Despite solid demand fundamentals, rising crude stockpiles and geopolitical tensions have kept the market cautious. With key resistance levels in focus, traders are now looking for fresh catalysts to determine the next directional move.
Strong U.S. Fuel Demand vs. Global Economic Uncertainty
Oil markets remain caught between bullish and bearish forces, with domestic fuel consumption providing support while broader macro risks continue to weigh on sentiment.
Key Market Drivers:
- Surging gasoline demand: U.S. gasoline stockpiles fell by 5.7 million barrels last week, significantly surpassing analyst expectations of a 1.9-million-barrel draw. This signals robust consumer demand ahead of the peak driving season.
- OPEC+ production concerns: February saw an uptick in crude output, led by Kazakhstan, raising questions about OPEC’s ability to enforce production cuts.
- Trade tensions escalate: The U.S. administration has threatened new tariffs on European goods, adding to investor uncertainty and potential downside risks for oil.
Despite macro headwinds, global oil consumption remains robust. JP Morgan estimates that demand reached 102.2 million barrels per day (bpd) in March, exceeding prior forecasts by 60,000 bpd.

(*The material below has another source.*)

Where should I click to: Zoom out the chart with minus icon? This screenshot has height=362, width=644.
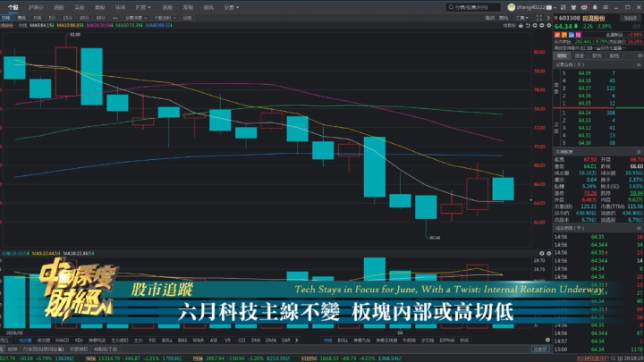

WTI Crude Oil Technical Analysis: Key Levels to Watch
WTI crude oil is currently trading near $67.50, facing resistance at $67.77. While bullish momentum remains intact, traders are closely watching price action for confirmation of the next major move.
Technical Outlook:
- Immediate resistance: $67.77 – A breakout here could drive prices toward $68.50 and $69.27.
- Key support: $66.71 – A break below this level may trigger a decline toward $65.67 and $64.69.

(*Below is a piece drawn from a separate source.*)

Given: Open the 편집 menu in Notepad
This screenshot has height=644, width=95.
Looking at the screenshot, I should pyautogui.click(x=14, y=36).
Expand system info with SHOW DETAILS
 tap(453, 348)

- 50-period EMA: $66.98 – This moving average is acting as a dynamic support zone, keeping bullish sentiment alive.

A decisive break above $67.77 would reinforce bullish momentum, while a failure to hold $66.71 could lead to increased selling pressure.
Market Outlook: What’s Next for Crude Oil?

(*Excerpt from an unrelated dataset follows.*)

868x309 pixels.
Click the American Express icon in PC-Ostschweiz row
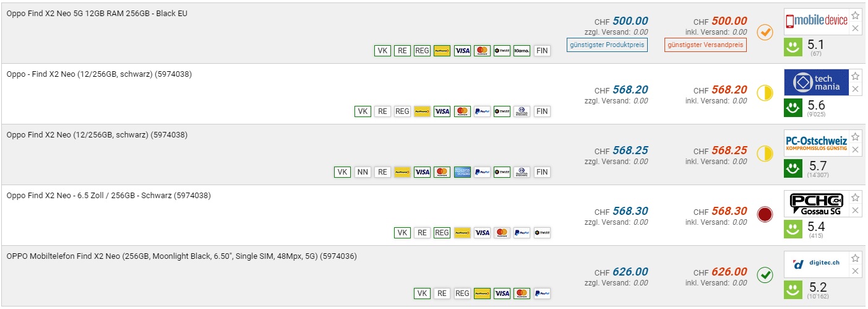[x=462, y=172]
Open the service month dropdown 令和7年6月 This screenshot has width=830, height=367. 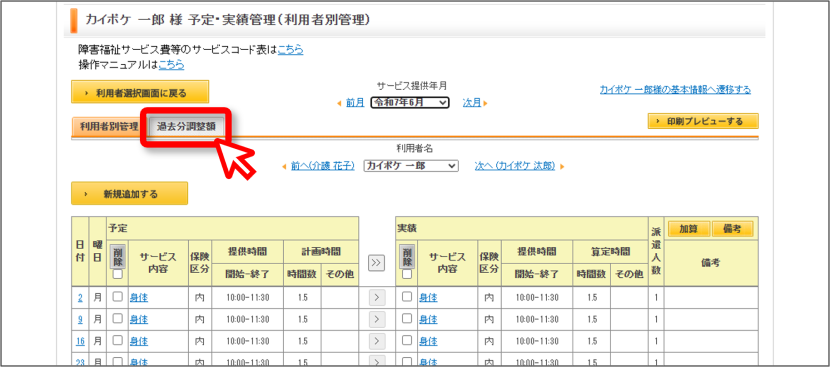coord(410,103)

Oil traders are closely watching the upcoming EIA crude inventory report, which could provide fresh direction. A larger-than-expected build in stockpiles may weaken WTI prices, while a drawdown in inventories could strengthen the bullish outlook.
Potential Scenarios for WTI Crude:
- Bullish case: A breakout above $67.77 could send oil prices toward $69.27, reinforcing upward momentum.
- Bearish case: A drop below $66.71 may open the door for a decline to $64.69, signaling renewed downside risks.
Additionally, geopolitical tensions remain a wildcard. Ukraine’s drone strikes on Russian energy infrastructure could impact global supply expectations, adding further volatility to the market.
Conclusion: Crude Oil at a Pivotal Level
WTI crude oil is at a crucial technical and fundamental juncture, with demand optimism clashing against broader economic concerns. While strong U.S. fuel consumption and global demand growth provide upside potential, rising inventories, trade risks, and geopolitical tensions could keep prices in check.
Traders should watch key resistance at $67.77 and support at $66.71 for signs of the next major move. Until a decisive breakout occurs, WTI crude remains in a make-or-break phase, requiring clear confirmation for its next trend direction.